[[ The data open ]]

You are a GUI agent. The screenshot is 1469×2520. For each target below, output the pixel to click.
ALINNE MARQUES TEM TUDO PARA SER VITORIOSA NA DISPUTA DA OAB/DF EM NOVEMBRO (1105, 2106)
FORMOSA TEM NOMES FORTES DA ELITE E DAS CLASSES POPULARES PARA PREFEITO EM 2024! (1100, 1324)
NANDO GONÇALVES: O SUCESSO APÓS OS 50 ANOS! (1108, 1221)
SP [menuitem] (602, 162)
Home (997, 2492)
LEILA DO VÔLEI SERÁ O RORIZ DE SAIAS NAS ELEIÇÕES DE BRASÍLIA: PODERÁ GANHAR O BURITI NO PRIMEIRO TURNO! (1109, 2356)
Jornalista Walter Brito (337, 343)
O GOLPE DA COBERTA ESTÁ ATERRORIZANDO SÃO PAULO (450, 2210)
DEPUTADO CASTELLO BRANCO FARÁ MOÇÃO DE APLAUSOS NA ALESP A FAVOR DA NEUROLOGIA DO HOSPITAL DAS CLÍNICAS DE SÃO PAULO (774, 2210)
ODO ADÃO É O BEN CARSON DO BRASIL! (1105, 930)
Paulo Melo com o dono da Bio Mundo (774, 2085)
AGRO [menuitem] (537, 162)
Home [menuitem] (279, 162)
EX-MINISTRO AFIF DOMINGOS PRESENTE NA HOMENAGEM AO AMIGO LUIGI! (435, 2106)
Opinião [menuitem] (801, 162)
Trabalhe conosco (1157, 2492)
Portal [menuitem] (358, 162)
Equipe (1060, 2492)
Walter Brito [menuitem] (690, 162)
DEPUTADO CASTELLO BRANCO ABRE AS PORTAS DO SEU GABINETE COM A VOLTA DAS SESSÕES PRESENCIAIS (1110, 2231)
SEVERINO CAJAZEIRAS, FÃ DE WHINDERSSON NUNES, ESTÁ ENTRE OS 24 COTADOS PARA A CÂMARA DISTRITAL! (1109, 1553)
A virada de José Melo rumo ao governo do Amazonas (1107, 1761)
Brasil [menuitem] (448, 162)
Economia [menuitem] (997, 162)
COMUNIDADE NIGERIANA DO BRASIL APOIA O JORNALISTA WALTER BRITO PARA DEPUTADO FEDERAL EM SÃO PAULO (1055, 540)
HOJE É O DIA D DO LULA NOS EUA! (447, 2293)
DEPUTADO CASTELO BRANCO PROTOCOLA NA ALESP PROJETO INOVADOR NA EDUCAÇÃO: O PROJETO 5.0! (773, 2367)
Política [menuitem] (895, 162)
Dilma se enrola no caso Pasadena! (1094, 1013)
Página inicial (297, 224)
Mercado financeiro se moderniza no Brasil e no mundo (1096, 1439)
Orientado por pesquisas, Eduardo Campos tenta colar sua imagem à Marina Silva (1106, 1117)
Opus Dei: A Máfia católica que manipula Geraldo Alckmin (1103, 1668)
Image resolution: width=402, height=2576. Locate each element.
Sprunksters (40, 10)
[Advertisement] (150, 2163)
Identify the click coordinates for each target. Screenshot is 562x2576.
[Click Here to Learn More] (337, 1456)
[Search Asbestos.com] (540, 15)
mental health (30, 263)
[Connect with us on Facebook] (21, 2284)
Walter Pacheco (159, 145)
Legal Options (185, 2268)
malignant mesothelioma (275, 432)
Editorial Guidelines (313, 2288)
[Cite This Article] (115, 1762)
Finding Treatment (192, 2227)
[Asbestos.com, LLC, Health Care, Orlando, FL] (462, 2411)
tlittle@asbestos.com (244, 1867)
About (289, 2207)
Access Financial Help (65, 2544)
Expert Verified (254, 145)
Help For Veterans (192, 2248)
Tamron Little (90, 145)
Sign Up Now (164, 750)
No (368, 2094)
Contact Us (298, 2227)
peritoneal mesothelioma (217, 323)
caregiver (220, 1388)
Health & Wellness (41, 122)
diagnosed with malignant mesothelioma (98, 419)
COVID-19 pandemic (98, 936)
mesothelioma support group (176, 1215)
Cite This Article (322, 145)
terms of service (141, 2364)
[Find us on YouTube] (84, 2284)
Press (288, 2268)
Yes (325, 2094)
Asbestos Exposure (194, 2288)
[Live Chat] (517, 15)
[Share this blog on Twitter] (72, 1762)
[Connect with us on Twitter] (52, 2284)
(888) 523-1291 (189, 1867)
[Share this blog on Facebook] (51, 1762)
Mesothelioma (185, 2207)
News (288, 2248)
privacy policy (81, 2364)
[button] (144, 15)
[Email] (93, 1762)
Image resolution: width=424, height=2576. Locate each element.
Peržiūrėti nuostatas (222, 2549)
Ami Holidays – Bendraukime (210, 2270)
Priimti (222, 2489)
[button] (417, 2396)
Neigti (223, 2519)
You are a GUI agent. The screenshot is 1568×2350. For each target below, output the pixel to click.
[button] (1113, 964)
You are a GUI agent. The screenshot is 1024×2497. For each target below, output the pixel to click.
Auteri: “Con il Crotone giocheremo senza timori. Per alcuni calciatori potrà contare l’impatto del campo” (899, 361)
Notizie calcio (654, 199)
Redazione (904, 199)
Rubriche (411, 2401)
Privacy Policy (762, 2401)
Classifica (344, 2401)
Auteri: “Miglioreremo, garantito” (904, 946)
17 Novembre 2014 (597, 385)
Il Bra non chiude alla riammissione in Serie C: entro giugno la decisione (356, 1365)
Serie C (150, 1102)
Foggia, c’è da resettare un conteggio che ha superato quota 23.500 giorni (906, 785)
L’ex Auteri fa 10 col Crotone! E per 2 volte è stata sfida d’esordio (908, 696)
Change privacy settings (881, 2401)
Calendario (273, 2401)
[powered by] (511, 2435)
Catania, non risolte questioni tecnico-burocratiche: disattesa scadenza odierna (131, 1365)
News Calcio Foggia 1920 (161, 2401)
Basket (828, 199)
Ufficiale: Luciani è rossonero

[[ The data closed ]]

Task goal -
Where a line in the entries holds "CASTELLO", copy that line.

Written response -
DEPUTADO CASTELLO BRANCO FARÁ MOÇÃO DE APLAUSOS NA ALESP A FAVOR DA NEUROLOGIA DO HOSPITAL DAS CLÍNICAS DE SÃO PAULO (774, 2210)
DEPUTADO CASTELLO BRANCO ABRE AS PORTAS DO SEU GABINETE COM A VOLTA DAS SESSÕES PRESENCIAIS (1110, 2231)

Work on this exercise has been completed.